(Goal a):
Copy out the entries that follow the blog post, from their first line through the line containing "click(82, 56)", including both of those lines.

-- begin Passage to read --

The “What If” Game

Brooke here.  The Canadian Husband is still at large.

Keeping a home improvement blog in the winter is difficult.  There is still stuff to do – soooooo much stuff to dooooooo!!! – but the vegetation is on its way to dormancy, we don’t want the windows open to let the pant fumes out, and … well, there’s this puppy who thinks that cleaning is Awesome.  Zu is fascinated with things that sweep or scour; I’m hoping I haven’t trained him to pick up on my OCD.  Cleaning is difficult, though, when a happy wiggly thing is sitting on the broom.

One HUNDRED THOU . . . wait. Thousand? I don't get out of bed for anything less than . . . That's it, I'm outa here.

I’ve been diligently entering the DIY Network’s “Ultimate Kitchen and Bath Giveaway,” however.  Each day, every day, with eyes on the prize of a hundred thousand dollars.

Do you hear Dr. Evil saying that?  I hear Dr. Evil saying that.

Still, the mind does tend to wander with the potential, especially as $100,000 might not be enough to redo the master bathroom.  Yeah, reread that. Roll it around in your mind for a while.  Taste how stupid it sounds.

Maybe an illustrated aid will help shed some light on the problem?  One of my side projects is to draw up a nice little pen-and-ink blueprint of the house, but that’s not quite done yet so let’s look at the slap-dash version:


House as of today. Master bathroom is an itty-bitty postage stamp of a thing on the upper left section. Anything unlabeled is a closet.


The master bath is about 4″ by 5″, and the shower is about 18 inches square. There’s room for a sink and a toilet and nothing else; this goes for human beings, especially human beings who want to dry themselves off after a shower.  We learned very quickly that keeping the toilet seat down was a tactical decision.

There’s not enough space in the house to remodel that bathroom.  There’s just nowhere for it to go.  So we’ve been playing around with the idea of adding a porch to the master bedroom, letting it wrap around the full back of the house, then knocking out the master bathroom wall.  Then we’d add as much square footage to the bathroom as the porch is deep and, *poof!* Larger bathroom!

-- end Passage to read --
-- begin Data records --

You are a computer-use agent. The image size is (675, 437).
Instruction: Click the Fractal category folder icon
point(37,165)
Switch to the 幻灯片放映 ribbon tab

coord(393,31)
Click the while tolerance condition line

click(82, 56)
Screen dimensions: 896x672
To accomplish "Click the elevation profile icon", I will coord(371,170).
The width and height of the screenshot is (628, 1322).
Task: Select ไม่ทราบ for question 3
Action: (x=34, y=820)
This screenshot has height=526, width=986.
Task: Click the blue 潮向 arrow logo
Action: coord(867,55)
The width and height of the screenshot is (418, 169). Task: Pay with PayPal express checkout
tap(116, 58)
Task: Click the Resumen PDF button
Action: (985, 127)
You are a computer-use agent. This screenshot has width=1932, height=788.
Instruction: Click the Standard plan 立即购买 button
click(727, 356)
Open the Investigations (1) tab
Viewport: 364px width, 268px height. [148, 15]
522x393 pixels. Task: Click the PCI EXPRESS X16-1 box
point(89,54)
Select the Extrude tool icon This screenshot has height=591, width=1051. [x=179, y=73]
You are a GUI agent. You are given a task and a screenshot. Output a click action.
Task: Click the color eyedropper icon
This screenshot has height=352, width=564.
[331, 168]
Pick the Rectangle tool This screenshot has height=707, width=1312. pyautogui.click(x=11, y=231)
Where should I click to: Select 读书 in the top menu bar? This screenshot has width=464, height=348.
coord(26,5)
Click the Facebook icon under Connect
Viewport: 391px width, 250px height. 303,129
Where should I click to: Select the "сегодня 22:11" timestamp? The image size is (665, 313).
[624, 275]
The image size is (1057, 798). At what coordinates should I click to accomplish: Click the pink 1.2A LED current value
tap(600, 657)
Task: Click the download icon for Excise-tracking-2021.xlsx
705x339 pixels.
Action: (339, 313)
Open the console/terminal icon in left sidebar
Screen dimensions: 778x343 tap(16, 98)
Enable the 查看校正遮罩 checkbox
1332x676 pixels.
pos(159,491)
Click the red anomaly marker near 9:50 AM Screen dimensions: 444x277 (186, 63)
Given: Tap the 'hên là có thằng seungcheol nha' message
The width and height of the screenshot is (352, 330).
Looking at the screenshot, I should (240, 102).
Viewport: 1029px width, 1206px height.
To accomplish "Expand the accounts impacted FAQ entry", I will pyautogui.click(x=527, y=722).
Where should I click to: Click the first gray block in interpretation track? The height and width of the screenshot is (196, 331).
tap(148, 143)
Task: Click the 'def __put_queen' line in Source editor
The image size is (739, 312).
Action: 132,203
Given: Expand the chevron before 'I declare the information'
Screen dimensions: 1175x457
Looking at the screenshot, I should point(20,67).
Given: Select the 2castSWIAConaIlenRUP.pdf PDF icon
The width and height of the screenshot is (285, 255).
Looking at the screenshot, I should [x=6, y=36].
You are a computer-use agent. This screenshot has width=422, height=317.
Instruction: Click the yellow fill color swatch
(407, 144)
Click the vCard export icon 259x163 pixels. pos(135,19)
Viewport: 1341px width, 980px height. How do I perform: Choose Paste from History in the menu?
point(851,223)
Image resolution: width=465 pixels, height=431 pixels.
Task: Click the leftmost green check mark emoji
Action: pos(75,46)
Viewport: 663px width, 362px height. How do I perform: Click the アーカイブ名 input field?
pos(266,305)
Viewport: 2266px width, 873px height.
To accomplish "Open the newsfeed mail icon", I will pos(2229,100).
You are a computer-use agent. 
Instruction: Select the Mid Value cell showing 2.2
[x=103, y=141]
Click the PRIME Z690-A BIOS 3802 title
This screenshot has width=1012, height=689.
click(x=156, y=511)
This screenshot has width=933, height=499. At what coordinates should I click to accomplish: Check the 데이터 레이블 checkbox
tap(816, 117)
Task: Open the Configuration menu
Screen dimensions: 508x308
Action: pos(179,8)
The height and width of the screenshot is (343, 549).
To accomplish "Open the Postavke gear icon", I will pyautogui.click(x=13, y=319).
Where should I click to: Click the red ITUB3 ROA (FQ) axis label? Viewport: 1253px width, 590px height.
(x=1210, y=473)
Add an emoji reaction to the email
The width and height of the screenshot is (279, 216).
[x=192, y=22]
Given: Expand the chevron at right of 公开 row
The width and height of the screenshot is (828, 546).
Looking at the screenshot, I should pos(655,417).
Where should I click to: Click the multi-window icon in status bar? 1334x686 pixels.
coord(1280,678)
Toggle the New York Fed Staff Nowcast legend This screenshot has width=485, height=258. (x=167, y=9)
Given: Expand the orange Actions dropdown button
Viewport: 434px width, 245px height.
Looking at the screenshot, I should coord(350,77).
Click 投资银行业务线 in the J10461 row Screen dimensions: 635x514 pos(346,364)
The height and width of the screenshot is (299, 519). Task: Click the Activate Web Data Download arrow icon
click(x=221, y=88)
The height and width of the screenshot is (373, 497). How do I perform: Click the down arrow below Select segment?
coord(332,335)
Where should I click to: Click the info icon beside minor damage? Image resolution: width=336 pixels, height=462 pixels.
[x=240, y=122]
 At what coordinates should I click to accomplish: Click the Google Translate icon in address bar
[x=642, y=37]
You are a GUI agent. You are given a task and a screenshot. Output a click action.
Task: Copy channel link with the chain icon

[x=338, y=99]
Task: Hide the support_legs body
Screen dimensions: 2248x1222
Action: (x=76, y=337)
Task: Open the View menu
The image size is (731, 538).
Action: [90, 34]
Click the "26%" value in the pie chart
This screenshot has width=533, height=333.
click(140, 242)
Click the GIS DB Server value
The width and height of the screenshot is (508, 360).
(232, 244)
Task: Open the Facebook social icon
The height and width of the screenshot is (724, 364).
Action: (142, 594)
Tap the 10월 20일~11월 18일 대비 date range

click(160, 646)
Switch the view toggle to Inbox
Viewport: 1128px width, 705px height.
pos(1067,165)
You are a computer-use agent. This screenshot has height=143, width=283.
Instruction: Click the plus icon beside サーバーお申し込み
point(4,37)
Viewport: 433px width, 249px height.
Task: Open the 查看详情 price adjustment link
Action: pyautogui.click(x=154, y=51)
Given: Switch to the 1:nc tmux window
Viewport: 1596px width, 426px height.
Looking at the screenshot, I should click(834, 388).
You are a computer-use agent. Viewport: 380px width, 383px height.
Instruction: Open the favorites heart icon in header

-- end Data records --

(Goal b):
Translate this sentence from the blog post about the small master bathroom into Spanish: "There’s not enough space in the house to remodel that bathroom."

(Exercise result a):
You are a computer-use agent. The image size is (675, 437).
Instruction: Click the Fractal category folder icon
point(37,165)
Switch to the 幻灯片放映 ribbon tab

coord(393,31)
Click the while tolerance condition line

click(82, 56)

(Exercise result b):
No hay suficiente espacio en la casa para remodelar ese baño.